Göttinger Mittagstisch in St. Michael besteht seit 25 Jahren

Eine warme Mahlzeit und soziale Kontakte

Seit 25 Jahren besteht der Mittagstisch in der Göttinger Gemeinde St. Michael. Beim Straßenfest sitzen Akademiker und Bedürftige nebeneinander.

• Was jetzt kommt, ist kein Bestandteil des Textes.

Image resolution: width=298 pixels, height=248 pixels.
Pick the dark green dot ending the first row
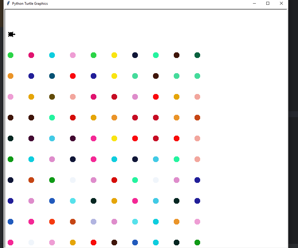[197, 55]
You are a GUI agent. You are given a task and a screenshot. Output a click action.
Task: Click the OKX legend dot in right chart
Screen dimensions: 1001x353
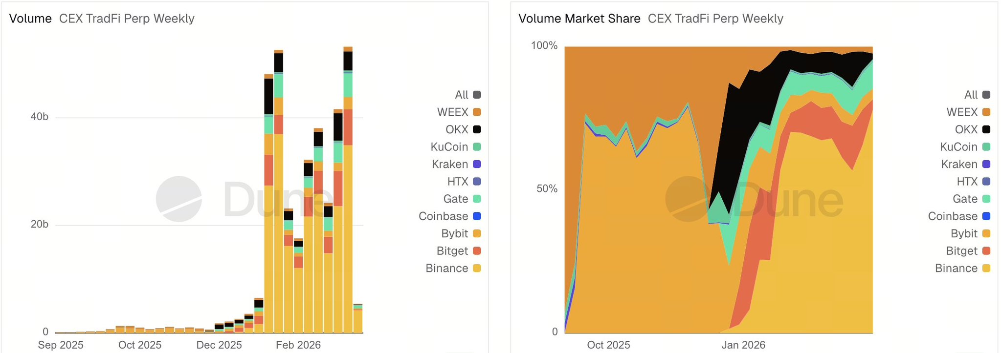click(986, 129)
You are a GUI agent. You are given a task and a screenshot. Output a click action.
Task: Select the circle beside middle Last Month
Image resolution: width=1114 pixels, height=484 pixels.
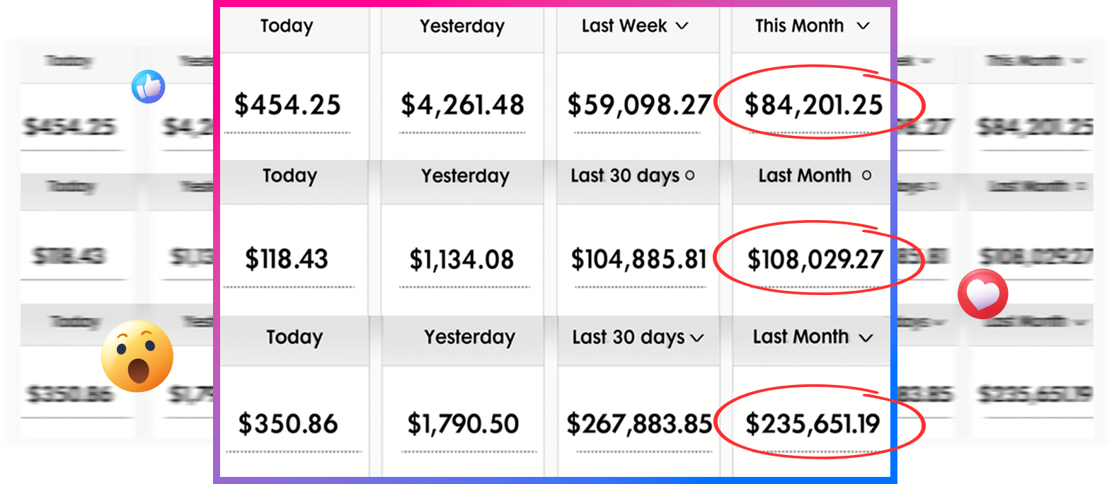(x=867, y=175)
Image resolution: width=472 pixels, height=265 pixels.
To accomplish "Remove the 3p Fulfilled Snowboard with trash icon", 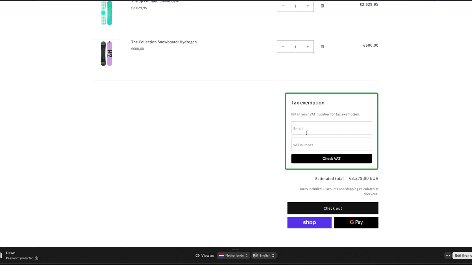I will (323, 6).
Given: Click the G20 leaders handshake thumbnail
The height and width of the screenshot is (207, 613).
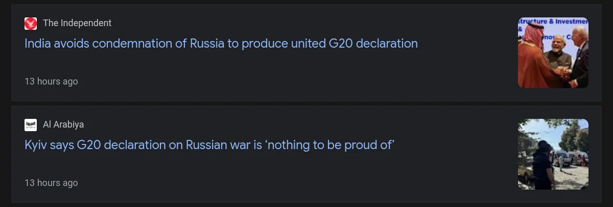Looking at the screenshot, I should tap(553, 53).
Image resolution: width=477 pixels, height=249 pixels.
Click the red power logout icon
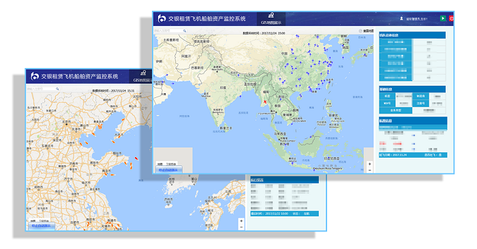coord(451,18)
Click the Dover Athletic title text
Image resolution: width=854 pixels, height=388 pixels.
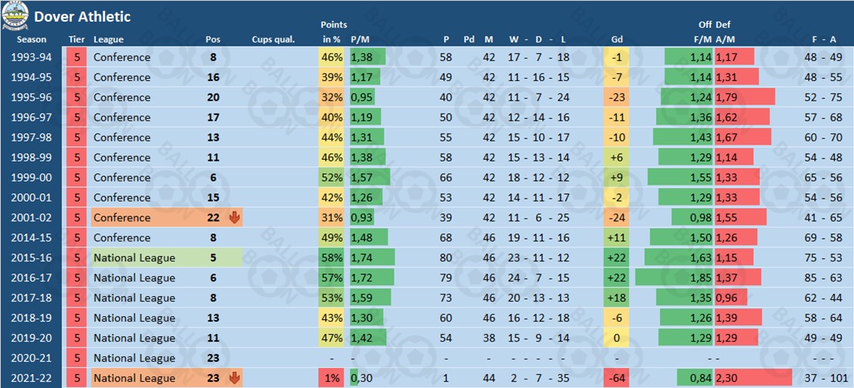pos(83,16)
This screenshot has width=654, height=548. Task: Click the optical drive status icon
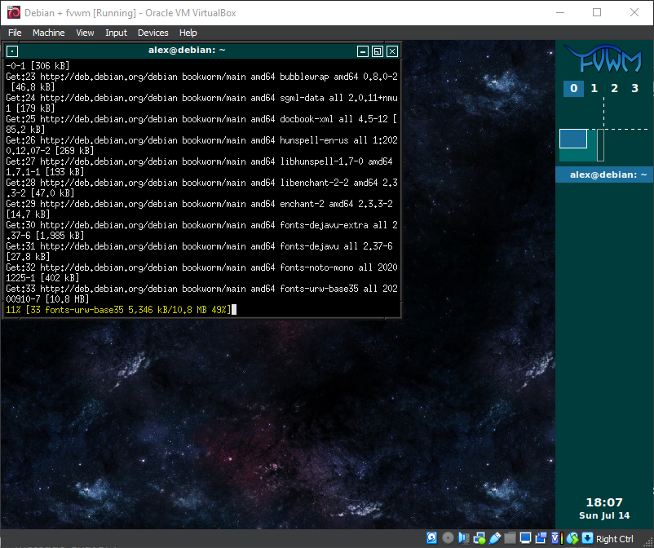448,538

Leiter Ralf Reinke (rechts) freut sich über zahlreiche Gäste beim Straßenfest zum 25-jährigen Bestehen des Mittagstisches in St. Michael. Fotos: Fricke

Die Initiative für den Mittagstisch ging vom damaligen Pfarrer der Gemeinde aus. Pater Heribert Graab wollte den vielen Hilfesuchenden, die an der Pfarrtür um Geld für Essen baten, einen Platz bieten. Die Einrichtung entwickelte sich rasch zur Anlaufstelle für Bedürftige aus dem Drogenmilieu, Alkoholabhängige und Wohnungslose oder für vereinsamte Senioren mit geringem Einkommen, berichtet Mittagstisch-Leiter Ralf Reinke. Sie füllte damals eine Lücke im niederschwelligen Angebot für Suchtkranke in Göttingen. So waren anfangs Drogen ein großes Problem für den Mittagstisch, denn die Polizei kontrollierte zeitweise täglich die Einrichtung. „Heute ist es viel entspannter geworden“, betont Reinke.

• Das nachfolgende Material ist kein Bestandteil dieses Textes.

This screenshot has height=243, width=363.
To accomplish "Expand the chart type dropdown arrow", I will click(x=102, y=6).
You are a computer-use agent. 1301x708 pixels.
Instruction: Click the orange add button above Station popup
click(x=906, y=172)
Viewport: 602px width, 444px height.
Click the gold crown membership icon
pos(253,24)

Am Wochenende kochen Ehrenamtliche

Jeden Tag wird eine warme Mahlzeit angeboten – werktags ein Eintopf, den die Göttinger Tafel aus Großküchen von Kliniken, Mensen oder Hotels bezieht und anliefert. Am Wochenende und an Feiertagen kochen Ehrenamtliche, dann gibt es ein Gericht mit Fleisch und Kartoffeln oder Nudeln und Salat. Die Zutaten werden gespendet. An den Werktagen kommen 40 bis 50 Gäste, an den Wochenenden sind es schon mal 60 bis 80.
Das ehrenamtliche Team umfasst zwischen 40 und 50 Menschen, die einen Teil ihrer Freizeit für eine gute Sache opfern. Von Beginn an dabei sind Marianne und Peter Krause. „Meine Motivation kommt vom Christentum her, aus meinem Glauben. Ich bin der Meinung, dass man nicht nur in die Kirche gehen und beten, sondern auch etwas tun soll“, sagt Peter Krause. Gemeinsam mit seiner Frau ist er im vergangenen Jahr für sein Engagement mit der Bundesverdienstmedaille ausgezeichnet worden.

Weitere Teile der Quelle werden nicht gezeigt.